## DIRECTIONS FOR THIS TASK
Please resume the RT-qPCR methods text below, starting right after its final sentence.

___ PASSAGE

RT-qPCR data were generated using total RNA reverse transcribed into cDNA by the SuperScript III First-Strand Synthesis Supermix (Invitrogen, NY, USA ) and TaqMan reagents and assays (Applied Biosystems, CA, USA) according to the manufacturer’s protocol. 500 ng total RNA was mixed with 50 μM Oligo(dT) primer, 50 ng/μl random hexamer primer, and Annealing buffer. The sample was incubated in the thermal cycler at 65°C for 5 minutes to unfold loops together with secondary structures. Following incubation, 2x First-Strand Reaction mix and SuperScript III/RNaseOUT Enzyme mix were added to the sample, and the sample was incubated in the thermal cycler at 25°C for 5 minutes, 50°C for 50 minutes, and then 80°C for 5 minutes. The cDNA was used directly in RT-qPCR or stored at −20°C.
For RT-qPCR, 2x TaqMan Universal Master mix without AmpErase UNG (Applied Biosystems, CA, USA) and 20x TaqMan gene expression assay was mixed. The cDNA product was diluted 10 times, and 4 μl of the cDNA product was used as template. The cDNA product was amplified using a two-step thermal profile: 95°C for 10 minutes, followed by 50 cycles at 95°C for 15 seconds and 60°C for 1 minute.

______
___ STORED DATA

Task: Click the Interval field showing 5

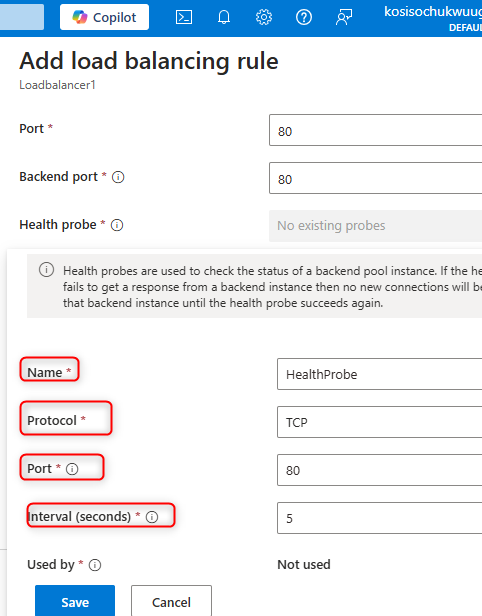Action: pos(379,518)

______

## RESPONSE FOR THIS EXERCISE
The RT-qPCR was performed using cDNA product and the TaqMan gene expression assays (Applied biosystems, CA, USA) specific for CD74 (Hs00959496_m1), HLA-DRA (Hs00219576_m1), and BCL6 (Hs00153368). To correct for sample-to-sample variations in efficiencies and errors in quantification, the TaqMan Pre-Developed endogeneous control assay (Applied Biosystems, CA, USA), TBP (333769F), were used for normalisation. Amplified mRNA was detected by the Mx3000P QPCR instrument (Stratagene, CA, USA).
Data processing and analysis
Generation of .CEL-files and gene summarization
CEL-files were generated by the Affymetrix GeneChip Command Console Software (AGCC) and deposited at the NCBI Gene Expression Omnibus (GEO) under accession number GSE40311. The .CEL-files were imported into Bioconductor using the aroma.affymetrix package. The .CEL-files were background corrected and quantile normalised by the RMABackgroundCorrection and QuantileNormalization functions from the aroma.affymetrix package . Core probe intensities were summarised to gene expression levels by means of the ExonRMAPlm(, mergeGroups=TRUE) function using the customised cdf-file for core transcripts downloaded from http://bcgc.lbl.gov/cdfFiles/HuEx-1_0-st-v2,A20071112,EP/HuEx-1_0-st-v2,coreR3,A20071112,EP.cdf webcite.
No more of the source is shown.